What Makes This Role Unique:
● High autonomy position
● Opportunity to own and shape the entire data engineering function for a major enterprise product
● Work with cutting-edge tools and technologies while modernizing legacy systems
● Direct impact on client's linear TV optimization capabilities
Responsibilities:
- Infrastructure Management & Optimization: Manage and optimize our Dagster/Kubernetes-based data platform, ensuring scalability, reliability, and efficiency. Oversee and maintain our pixel tracking and reporting infrastructure, ensuring accuracy, reliability, and seamless business operations throughout its lifecycle.

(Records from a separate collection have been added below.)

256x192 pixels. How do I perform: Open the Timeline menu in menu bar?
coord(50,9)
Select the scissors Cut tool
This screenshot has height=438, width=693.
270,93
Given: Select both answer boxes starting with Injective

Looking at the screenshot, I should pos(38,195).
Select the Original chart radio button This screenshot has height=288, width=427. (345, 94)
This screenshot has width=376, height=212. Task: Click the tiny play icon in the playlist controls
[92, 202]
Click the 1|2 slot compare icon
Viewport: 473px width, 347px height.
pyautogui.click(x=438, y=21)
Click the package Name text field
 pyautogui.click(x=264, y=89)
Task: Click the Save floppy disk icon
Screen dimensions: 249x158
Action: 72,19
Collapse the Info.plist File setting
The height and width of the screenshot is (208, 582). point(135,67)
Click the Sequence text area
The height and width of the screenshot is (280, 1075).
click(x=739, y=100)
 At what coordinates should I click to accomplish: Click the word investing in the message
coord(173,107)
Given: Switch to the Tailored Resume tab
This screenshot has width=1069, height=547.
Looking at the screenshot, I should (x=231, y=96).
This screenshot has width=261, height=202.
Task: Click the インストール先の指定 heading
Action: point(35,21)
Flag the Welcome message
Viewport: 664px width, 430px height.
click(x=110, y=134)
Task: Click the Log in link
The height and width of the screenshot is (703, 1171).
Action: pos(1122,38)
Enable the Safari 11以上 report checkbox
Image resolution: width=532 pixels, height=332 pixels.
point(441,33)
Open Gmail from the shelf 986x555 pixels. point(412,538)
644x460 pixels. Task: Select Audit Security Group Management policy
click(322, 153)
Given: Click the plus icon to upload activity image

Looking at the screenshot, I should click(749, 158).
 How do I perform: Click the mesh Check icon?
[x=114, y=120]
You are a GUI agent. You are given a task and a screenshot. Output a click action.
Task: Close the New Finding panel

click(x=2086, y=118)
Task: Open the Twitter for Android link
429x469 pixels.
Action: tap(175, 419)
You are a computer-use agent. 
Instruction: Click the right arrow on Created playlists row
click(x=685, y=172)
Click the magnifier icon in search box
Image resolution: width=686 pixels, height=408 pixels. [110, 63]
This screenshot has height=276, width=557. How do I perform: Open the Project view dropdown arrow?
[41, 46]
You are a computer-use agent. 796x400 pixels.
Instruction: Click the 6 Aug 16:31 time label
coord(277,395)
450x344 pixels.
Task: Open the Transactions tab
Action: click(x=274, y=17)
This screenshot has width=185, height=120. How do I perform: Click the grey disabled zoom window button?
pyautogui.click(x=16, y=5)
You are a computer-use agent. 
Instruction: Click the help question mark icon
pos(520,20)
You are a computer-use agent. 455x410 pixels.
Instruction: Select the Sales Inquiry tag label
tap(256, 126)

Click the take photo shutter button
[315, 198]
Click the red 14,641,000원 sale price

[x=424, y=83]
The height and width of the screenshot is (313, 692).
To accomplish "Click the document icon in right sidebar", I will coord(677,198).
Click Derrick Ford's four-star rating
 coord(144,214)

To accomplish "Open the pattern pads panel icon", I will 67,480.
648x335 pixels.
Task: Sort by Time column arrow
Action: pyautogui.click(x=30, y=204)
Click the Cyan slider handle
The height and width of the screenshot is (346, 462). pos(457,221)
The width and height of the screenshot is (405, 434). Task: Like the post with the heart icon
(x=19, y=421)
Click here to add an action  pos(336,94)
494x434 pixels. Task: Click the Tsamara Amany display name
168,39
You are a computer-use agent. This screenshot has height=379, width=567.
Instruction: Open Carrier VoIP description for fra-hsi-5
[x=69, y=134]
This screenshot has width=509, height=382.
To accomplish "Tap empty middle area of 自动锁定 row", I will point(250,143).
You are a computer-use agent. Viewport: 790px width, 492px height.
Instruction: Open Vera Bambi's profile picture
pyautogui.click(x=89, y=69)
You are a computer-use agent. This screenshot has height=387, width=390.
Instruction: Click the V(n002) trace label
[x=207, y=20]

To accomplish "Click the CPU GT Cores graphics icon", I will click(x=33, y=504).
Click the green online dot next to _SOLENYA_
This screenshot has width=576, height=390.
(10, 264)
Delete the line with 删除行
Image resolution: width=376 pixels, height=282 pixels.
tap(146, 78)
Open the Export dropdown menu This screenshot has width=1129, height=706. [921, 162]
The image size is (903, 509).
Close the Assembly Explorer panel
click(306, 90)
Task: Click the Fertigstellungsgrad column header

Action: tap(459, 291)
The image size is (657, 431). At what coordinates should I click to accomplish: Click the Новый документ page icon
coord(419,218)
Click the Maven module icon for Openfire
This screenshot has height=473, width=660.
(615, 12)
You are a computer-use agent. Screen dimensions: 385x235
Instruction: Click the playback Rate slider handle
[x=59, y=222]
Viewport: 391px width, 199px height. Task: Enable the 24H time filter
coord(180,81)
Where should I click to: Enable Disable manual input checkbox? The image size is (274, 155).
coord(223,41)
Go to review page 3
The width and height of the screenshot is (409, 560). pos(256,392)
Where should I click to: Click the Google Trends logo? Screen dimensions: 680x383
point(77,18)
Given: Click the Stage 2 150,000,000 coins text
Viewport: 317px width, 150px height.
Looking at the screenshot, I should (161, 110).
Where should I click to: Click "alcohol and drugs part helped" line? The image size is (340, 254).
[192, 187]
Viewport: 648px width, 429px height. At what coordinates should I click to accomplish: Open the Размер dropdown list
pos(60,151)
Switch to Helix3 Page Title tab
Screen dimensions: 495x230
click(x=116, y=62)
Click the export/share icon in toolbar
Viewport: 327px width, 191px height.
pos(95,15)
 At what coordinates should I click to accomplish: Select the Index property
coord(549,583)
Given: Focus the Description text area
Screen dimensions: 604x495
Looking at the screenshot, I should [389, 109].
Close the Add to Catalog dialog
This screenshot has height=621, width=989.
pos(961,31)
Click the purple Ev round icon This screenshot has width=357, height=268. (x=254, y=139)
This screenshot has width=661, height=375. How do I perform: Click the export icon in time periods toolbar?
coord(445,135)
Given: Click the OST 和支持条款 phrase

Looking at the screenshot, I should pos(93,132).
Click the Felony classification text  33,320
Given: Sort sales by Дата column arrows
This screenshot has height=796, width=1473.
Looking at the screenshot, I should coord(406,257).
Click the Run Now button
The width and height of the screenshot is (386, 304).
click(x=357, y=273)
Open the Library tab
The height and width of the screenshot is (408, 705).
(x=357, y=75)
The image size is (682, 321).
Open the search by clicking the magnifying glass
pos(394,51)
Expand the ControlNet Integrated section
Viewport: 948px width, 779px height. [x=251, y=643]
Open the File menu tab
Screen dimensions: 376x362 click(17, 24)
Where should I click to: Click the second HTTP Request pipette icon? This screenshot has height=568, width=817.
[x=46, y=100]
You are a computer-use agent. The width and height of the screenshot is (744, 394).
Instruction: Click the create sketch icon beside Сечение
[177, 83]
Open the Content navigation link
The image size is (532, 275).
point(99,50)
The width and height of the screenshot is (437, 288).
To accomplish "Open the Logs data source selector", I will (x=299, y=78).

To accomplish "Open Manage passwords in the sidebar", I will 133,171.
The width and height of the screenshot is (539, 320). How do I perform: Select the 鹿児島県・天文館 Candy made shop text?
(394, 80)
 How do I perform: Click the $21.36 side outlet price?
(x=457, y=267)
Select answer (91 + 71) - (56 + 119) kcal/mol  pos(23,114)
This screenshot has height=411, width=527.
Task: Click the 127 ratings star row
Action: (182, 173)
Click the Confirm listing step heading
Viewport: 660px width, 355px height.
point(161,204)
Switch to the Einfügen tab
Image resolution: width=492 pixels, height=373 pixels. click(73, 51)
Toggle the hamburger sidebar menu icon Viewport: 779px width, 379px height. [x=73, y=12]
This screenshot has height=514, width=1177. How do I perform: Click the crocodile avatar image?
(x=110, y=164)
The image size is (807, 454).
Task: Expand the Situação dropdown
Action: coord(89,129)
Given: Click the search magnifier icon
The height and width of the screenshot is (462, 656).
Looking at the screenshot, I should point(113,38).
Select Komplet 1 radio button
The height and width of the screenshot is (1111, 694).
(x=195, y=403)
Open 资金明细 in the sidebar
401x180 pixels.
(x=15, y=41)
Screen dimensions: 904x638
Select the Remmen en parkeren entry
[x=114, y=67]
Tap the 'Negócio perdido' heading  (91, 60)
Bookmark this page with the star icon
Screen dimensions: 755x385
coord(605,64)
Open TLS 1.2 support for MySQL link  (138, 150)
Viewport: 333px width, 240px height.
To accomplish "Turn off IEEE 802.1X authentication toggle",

- Data Migration & Pipeline Development: Lead the transition of ~100 production data jobs from legacy Spark/EMR and Pentaho (Kettle/Spoon) systems to a modern Dagster/Kubernetes infrastructure. Build, maintain, and optimize robust ETL/ELT pipelines for TV audience analytics, including real-time audience size estimation, demographic analysis, and data quality assurance.
- Data Ingestion & Integration: Manage the ingestion of large datasets from multiple third-party providers, ensuring efficient, scalable, and reliable data integration processes. Develop and maintain data pipelines using Trino, Postgres, and AWS S3, handling high-volume structured and unstructured data.
- Performance Optimization & Monitoring: Optimize ingestion performance using parallel processing, incremental updates, and streaming architectures where applicable. Monitor and troubleshoot data pipelines, proactively identifying and resolving bottlenecks, failures, or inconsistencies in AWS S3, Trino, and Postgres environments. Implement monitoring, alerting, and optimization strategies to enhance data workflow performance.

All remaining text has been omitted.